SELECTED PASSAGE:
..........
The ultimate autograph story;
When Jill and I first got together I had an enormous record collection, and she had a sweet little collection of stuff she had mostly bought in the 60’s. I had many of the same records, so early in Twist and Shout’s history I sold her records in the store. She didn’t care, but I really regretted doing it, because they were a tangible part of her early life. At the time however, I felt they were essentially worthless because she hadn’t taken care of them, and she had written her maiden name on each of the covers. I now seek out exactly that type evidentiary artifact that illuminates an individual’s past. It is one of the most important and touching parts of this whole collecting thing. I could also go into the entire cyclical nature of records coming in to stores repeatedly. The same records surface over and over, and the only way we know this is people tend to personalize the possessions that mean the most to them. Fast forward 30 years. We have purchased a large collection of records from a young man who is selling his recently deceased father’s effects. His father, it seems, was one of those autograph guys. Hundreds of his records are autographed, but this guy took it to another level. For instance, if he found out say, Dave Mason was playing in town, he would find every record Dave Mason ever played on and get it signed. Thus, there were records by all kinds of other artists with Dave Mason’s signature on it. Funny. Anyway, as I’m getting to the end of the collection I look down and there is my wife’s maiden name staring back at me from the cover of a Donovan record. I recognize her handwriting immediately. Just below it is a beautiful Donovan autograph. Like a deck of cards flipped out into space the pieces of history suddenly formed a pattern. This guy’s father had bought the Donovan record from me (probably) years ago, gotten it autographed by Donovan, died, and now Jill’s record, which she bought (possibly at the first Tower Records in her home town of Sacramento, Ca.) in 1966 was back in my hands in 2018, enhanced by an autograph. Now there’s a great record store story!
..........
INSTRUCTIONS FOR THE TASK:
Name each person the autograph story above mentions by name.

PROVIDED MATERIAL:
..........
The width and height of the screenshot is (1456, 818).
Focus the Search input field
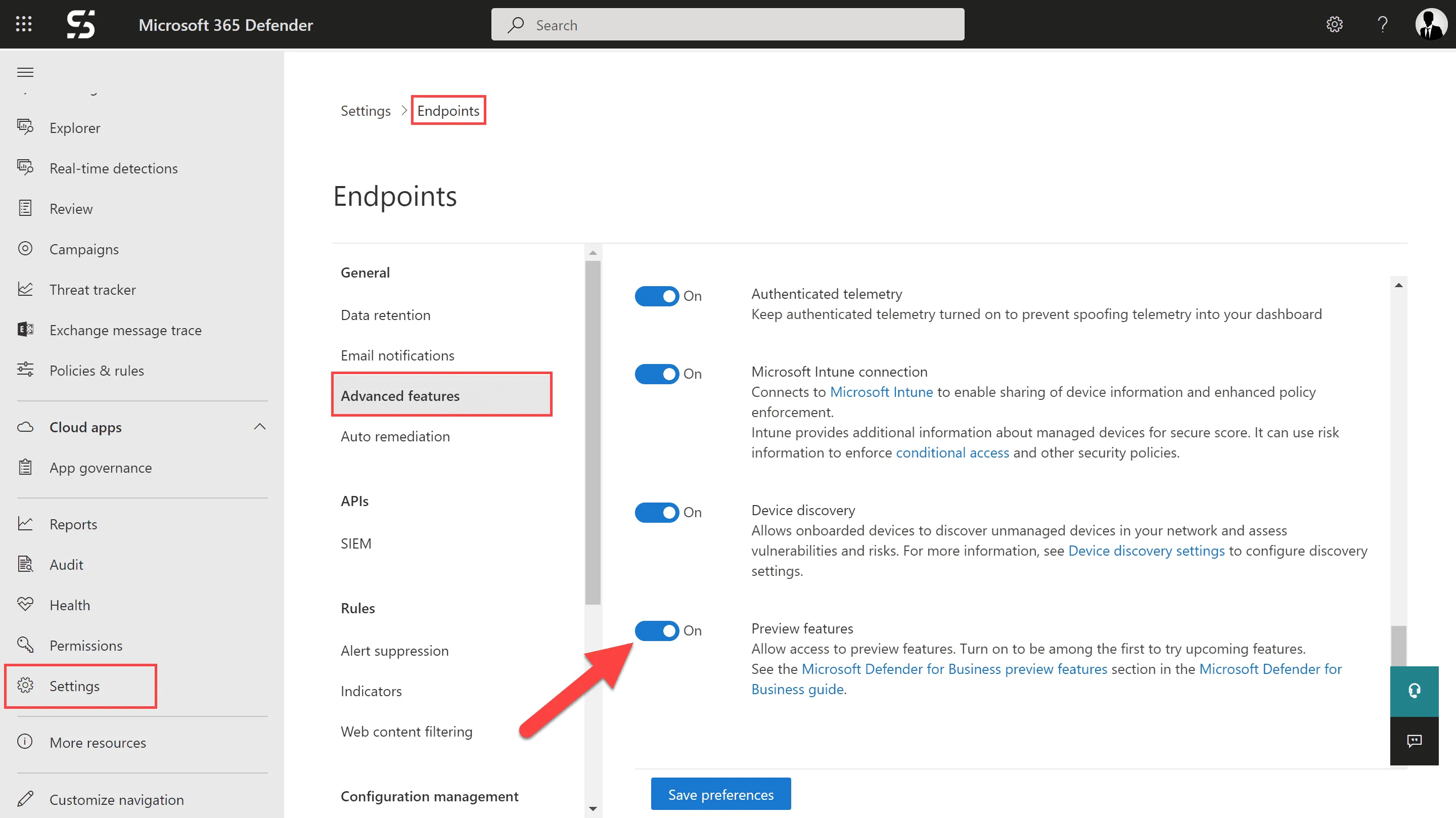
..........
REPLY TO THE EXERCISE:
Jill, Dave Mason, Donovan